## Description of the task
The data is to be repeated exactly, with the images removed.
━━━ Source information ━━━
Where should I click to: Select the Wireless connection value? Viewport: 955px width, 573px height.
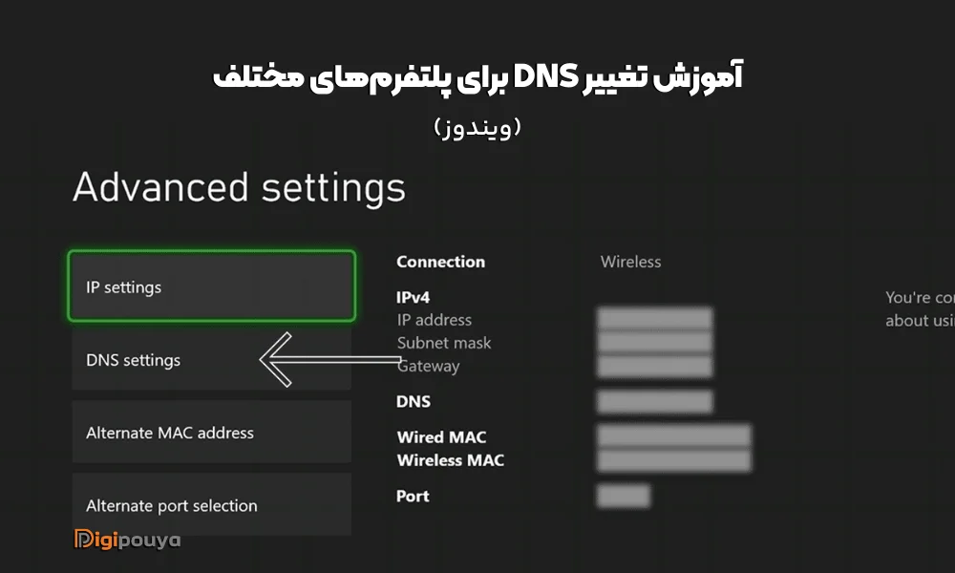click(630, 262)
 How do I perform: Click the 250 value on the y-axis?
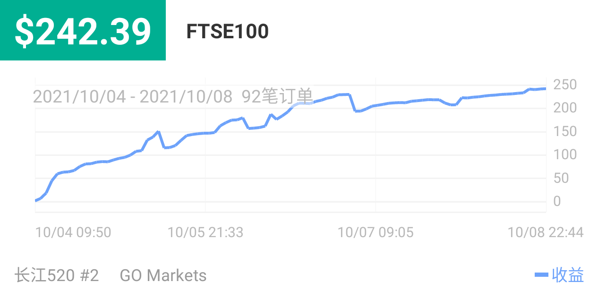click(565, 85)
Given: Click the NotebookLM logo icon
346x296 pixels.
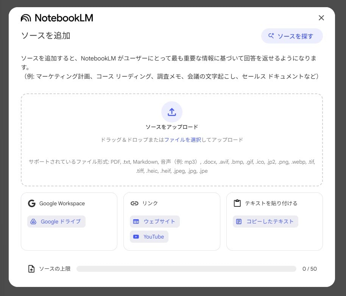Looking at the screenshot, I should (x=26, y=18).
━━━
## Result of this exercise
Where should I click to: Select the Wireless connection value? Viewport: 955px width, 573px height.
click(630, 262)
 How do I perform: Click the 250 value on the y-axis?
click(565, 85)
Given: Click the NotebookLM logo icon
346x296 pixels.
Looking at the screenshot, I should (x=26, y=18).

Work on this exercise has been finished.